Gaétan Georges a accompagné Vignaux depuis le début, puisqu’il a mis en couleurs les albums de Kriss dessinés par son compère.
Avec ces nouveaux créateurs, Thorgal revient dans cet album avec une aventure à échelle humaine et une histoire complète. Et si Grzegorz vous manque, n’oubliez pas qu’il offre à ses fans un fabuleux cadeau, la couverture de « L’ermite de Skellingar ». On en reparle bientôt dans un atelier des auteurs…
Tournons maintenant les pages de l’album, pour y piocher les images et ambiances qui le composent, l’animent, le façonnent.
L’album s’ouvre sur une image magnifique, que le nouveau dessinateur a dû particulièrement soigner. Bien sûr, il s’agit du village des Vikings du nord. On nous avait déjà fait le coup, Thorgal y a passé quelques années et quelques albums. Mais l’image est belle, elle caresse l’œil en lui offrant de belles promesses.

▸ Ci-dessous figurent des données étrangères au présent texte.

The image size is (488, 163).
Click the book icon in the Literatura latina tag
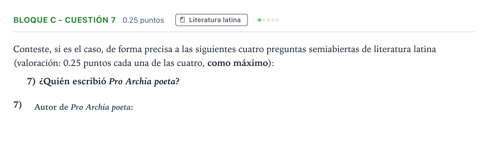(x=182, y=20)
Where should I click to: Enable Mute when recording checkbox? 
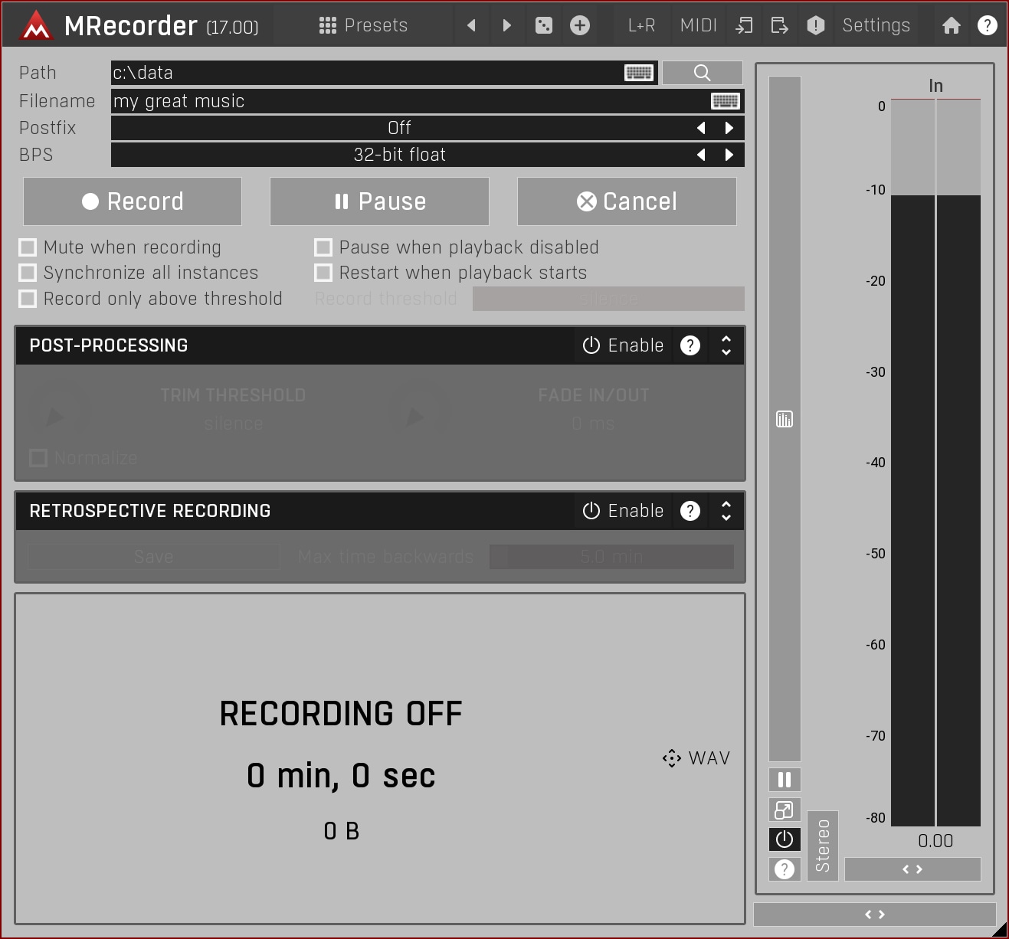pos(28,247)
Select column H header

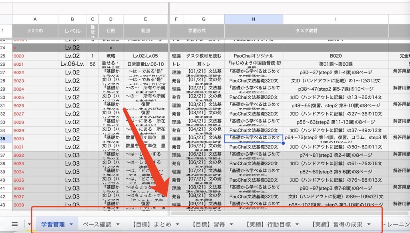[x=253, y=19]
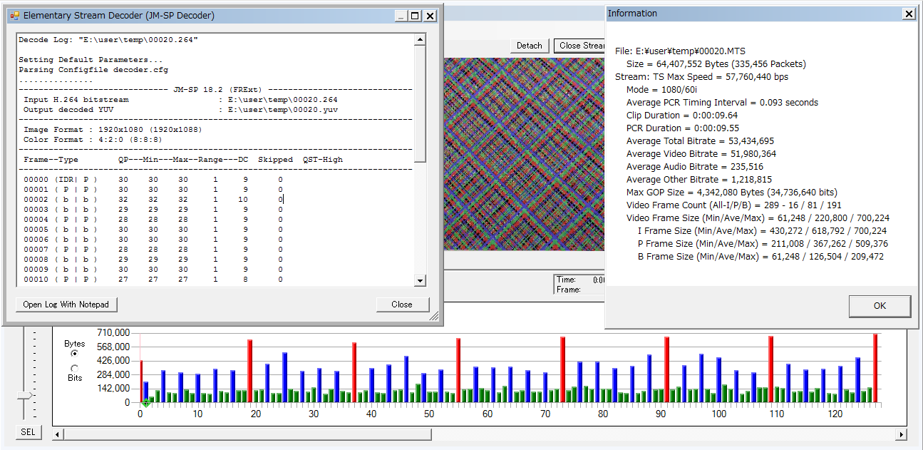The image size is (923, 450).
Task: Click the Elementary Stream Decoder title bar icon
Action: coord(14,15)
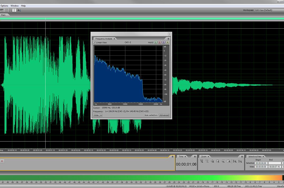Click the zoom out icon in Zoom panel
The height and width of the screenshot is (188, 284).
pyautogui.click(x=207, y=161)
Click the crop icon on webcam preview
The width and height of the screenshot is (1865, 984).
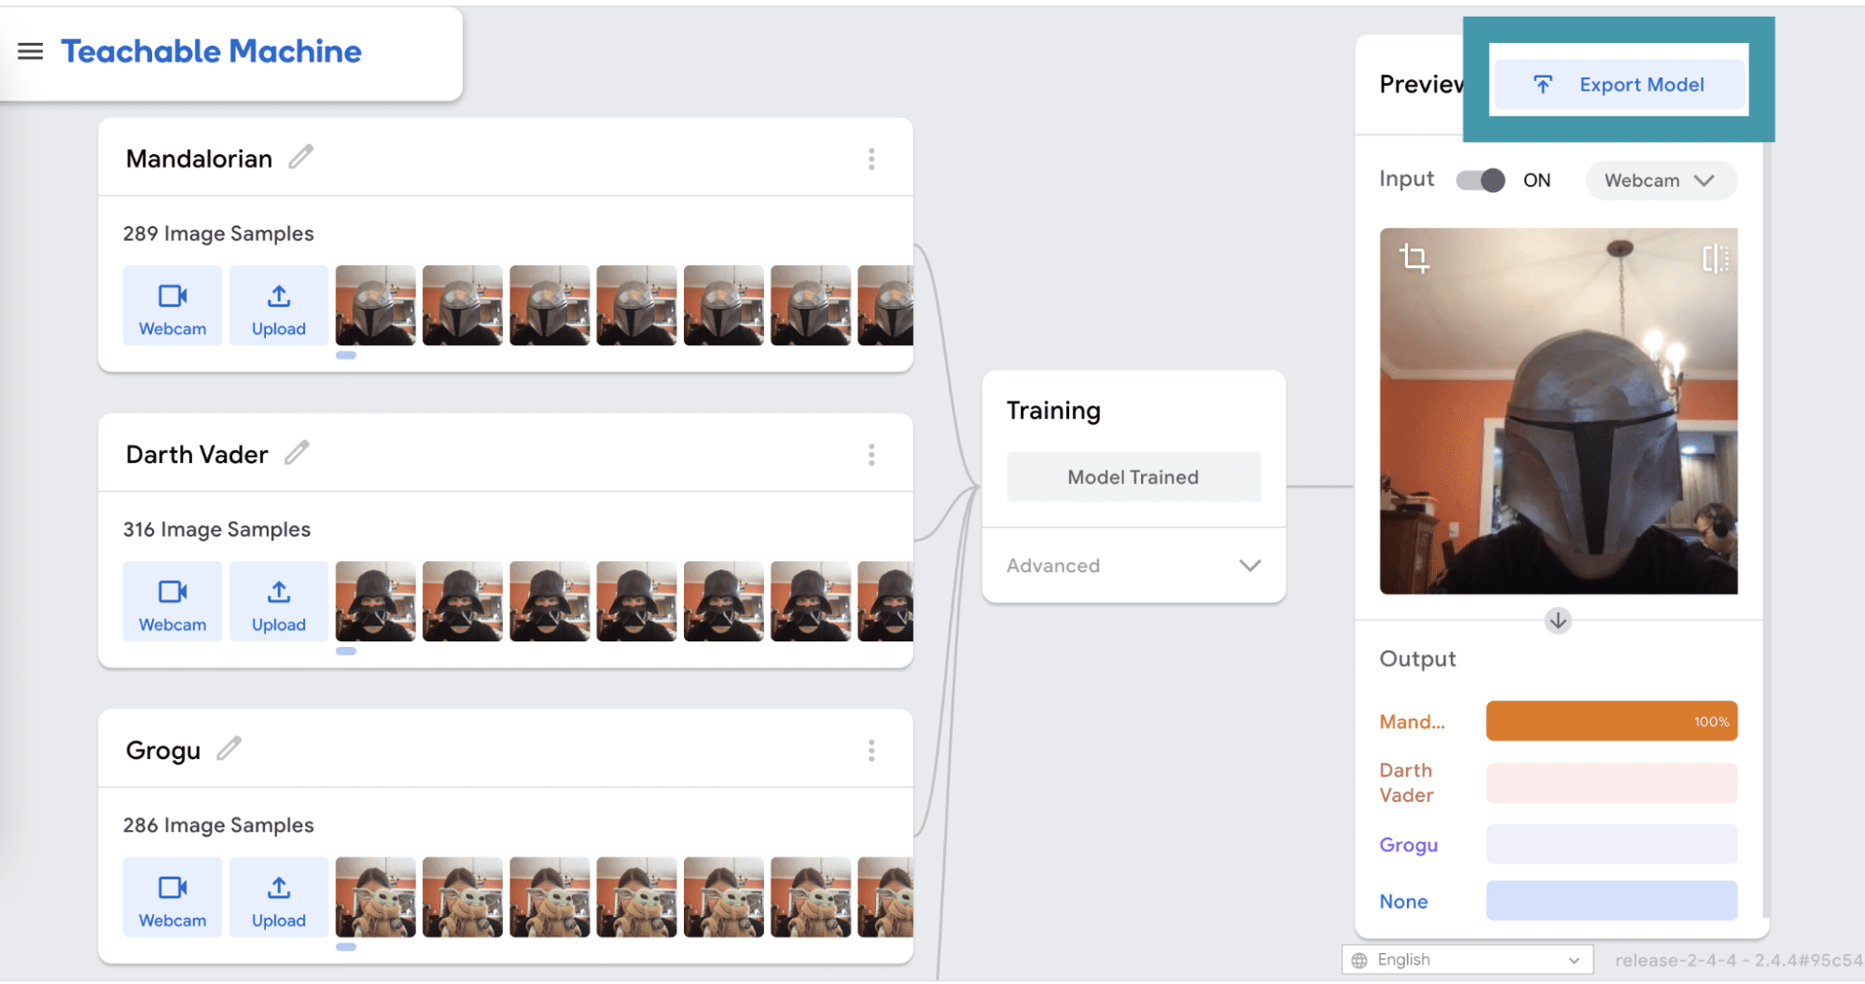(1414, 258)
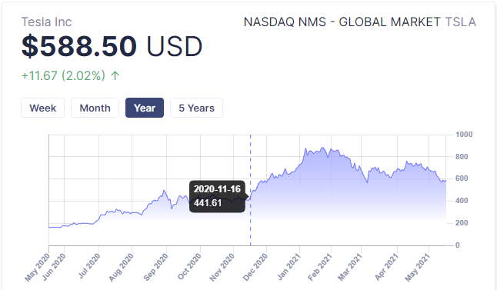This screenshot has width=497, height=290.
Task: Click the May 2021 x-axis label
Action: tap(418, 267)
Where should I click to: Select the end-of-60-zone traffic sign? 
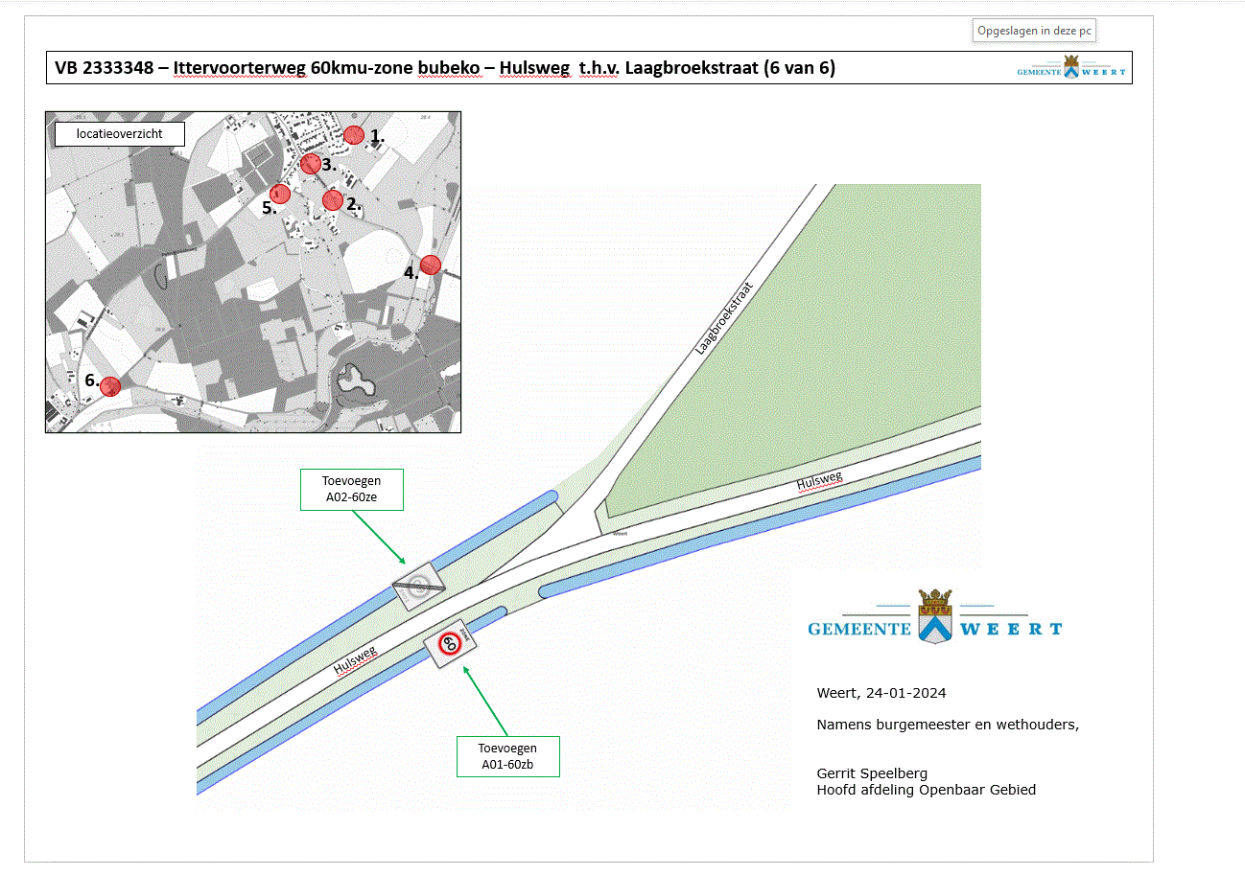coord(419,588)
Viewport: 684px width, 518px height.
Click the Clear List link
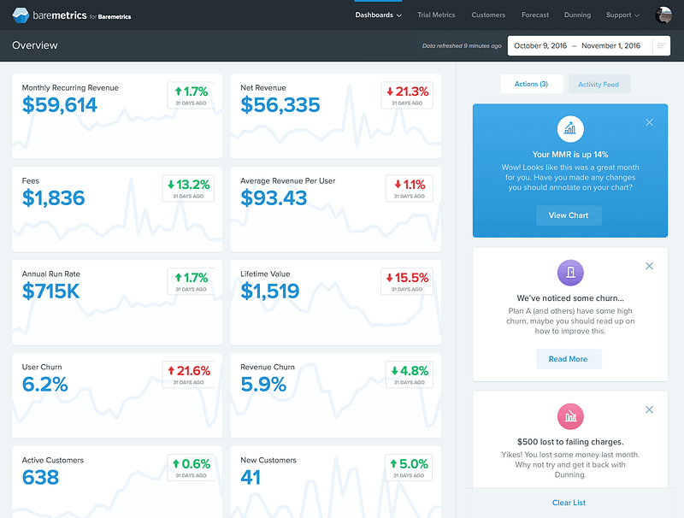(569, 503)
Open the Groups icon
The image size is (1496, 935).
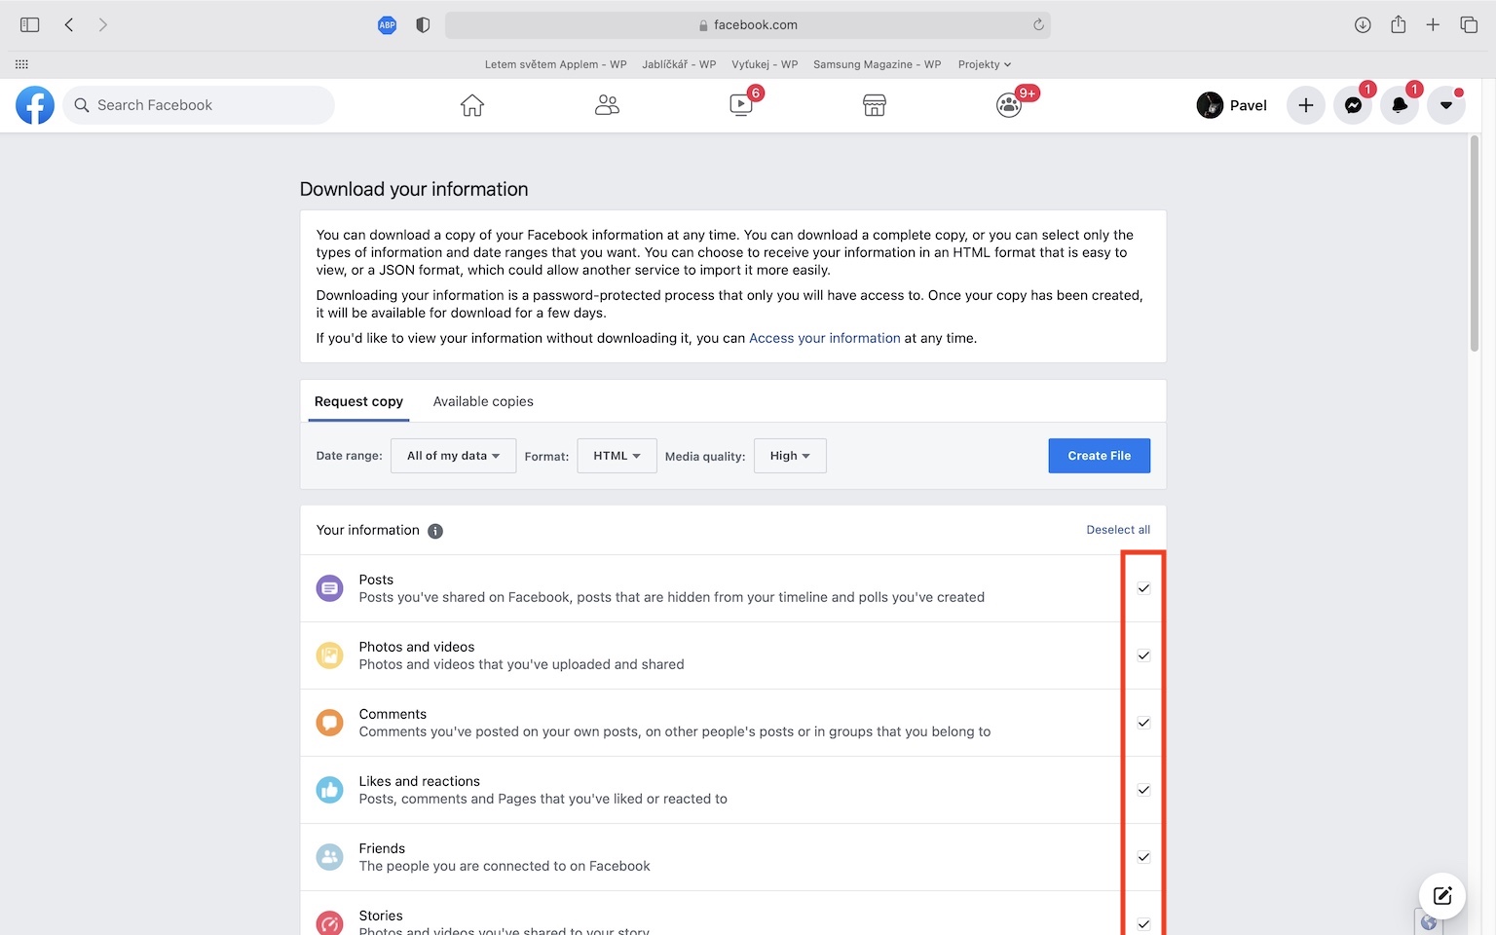(x=1009, y=105)
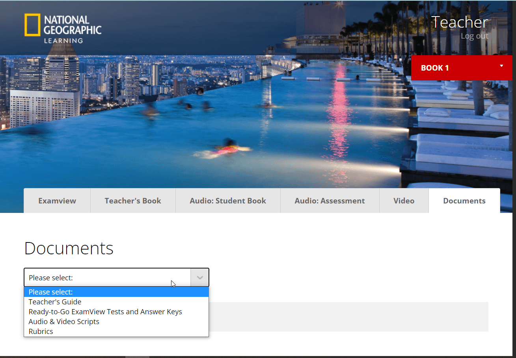516x358 pixels.
Task: Click the active Documents tab
Action: (464, 201)
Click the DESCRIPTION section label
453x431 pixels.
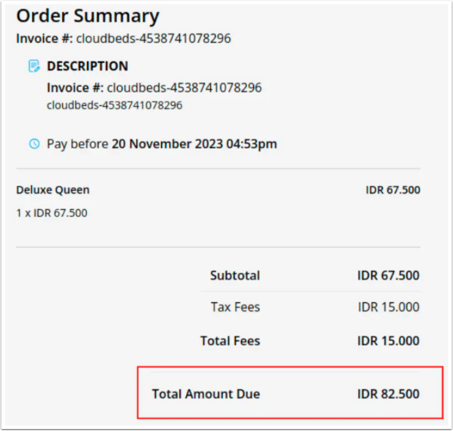tap(88, 66)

Elle est aussi efficace en terme de narration. On sait le lieu, on imagine la saison. On découvre les premiers acteurs, un navire imposant mais délabré, une fillette, des gens vêtus de bleu.
La mise en couleurs complète admirablement le tracé, en structurant les espaces et en plaquant des textures, des ombres, des lumières. Vous pouvez également observer quelques instants la forêt, tout juste esquissée et pourtant parfaitement lisible et crédible.
Première apparition de Thorgal et Jolan dans l’album.
Au travail dans leur bateau, les deux hommes s’affairent après leur partie de pêche. Ces gestes ancrent la scène dans le quotidien des personnages, mais le regard du lecteur, tout comme celui de Jolan, se tourne vers celle et ceux qui vont bientôt lancer l’aventure. Seul Thorgal semble se désintéresser de l’affaire. Il faut dire qu’il n’a pas tort, un peu de vie quotidienne équilibrée ne fait de mal à personne. Et Aaricia attend le poisson.
Le rêve et sa variante cauchemardesque ont une place particulière dans l’album. L’inconscient de Thorgal est exploré par le lecteur, qui s’aventure avec le héros dans les contrées du doute, du regret, de l’envie et de l’auto-flagellation. Thorgal n’est pas un bavard, alors l’image exprime ce qu’il ressent, ce qui bouleverse ses pensées et nuit à ses nuits.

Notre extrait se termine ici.